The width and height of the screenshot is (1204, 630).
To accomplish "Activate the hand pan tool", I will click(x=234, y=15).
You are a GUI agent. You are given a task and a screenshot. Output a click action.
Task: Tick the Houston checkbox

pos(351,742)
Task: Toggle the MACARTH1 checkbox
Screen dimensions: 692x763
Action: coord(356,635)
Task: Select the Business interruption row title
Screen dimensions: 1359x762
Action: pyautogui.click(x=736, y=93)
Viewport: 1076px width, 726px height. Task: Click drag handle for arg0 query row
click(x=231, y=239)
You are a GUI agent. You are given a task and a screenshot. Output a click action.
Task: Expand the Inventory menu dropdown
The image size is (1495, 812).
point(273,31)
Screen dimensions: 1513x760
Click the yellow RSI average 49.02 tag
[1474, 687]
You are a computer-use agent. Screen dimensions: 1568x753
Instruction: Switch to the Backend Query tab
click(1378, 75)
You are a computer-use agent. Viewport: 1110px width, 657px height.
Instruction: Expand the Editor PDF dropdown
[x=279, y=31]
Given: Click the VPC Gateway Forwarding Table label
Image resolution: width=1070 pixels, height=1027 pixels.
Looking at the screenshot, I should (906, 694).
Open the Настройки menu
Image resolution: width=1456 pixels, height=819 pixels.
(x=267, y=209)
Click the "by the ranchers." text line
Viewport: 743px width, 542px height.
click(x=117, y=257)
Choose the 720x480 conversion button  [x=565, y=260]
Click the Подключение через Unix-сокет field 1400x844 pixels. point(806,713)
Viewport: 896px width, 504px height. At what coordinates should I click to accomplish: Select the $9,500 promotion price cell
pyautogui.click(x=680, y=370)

----

#### WHAT YOU WILL DO
Write the entries from the start through the line containing "Action: coord(356,635)" as a JSON list of strings, one string per line, with blank lines left out.

#### TASK ANSWER
[
  "The width and height of the screenshot is (1204, 630).",
  "To accomplish \"Activate the hand pan tool\", I will click(x=234, y=15).",
  "You are a GUI agent. You are given a task and a screenshot. Output a click action.",
  "Task: Tick the Houston checkbox",
  "pos(351,742)",
  "Task: Toggle the MACARTH1 checkbox",
  "Screen dimensions: 692x763",
  "Action: coord(356,635)"
]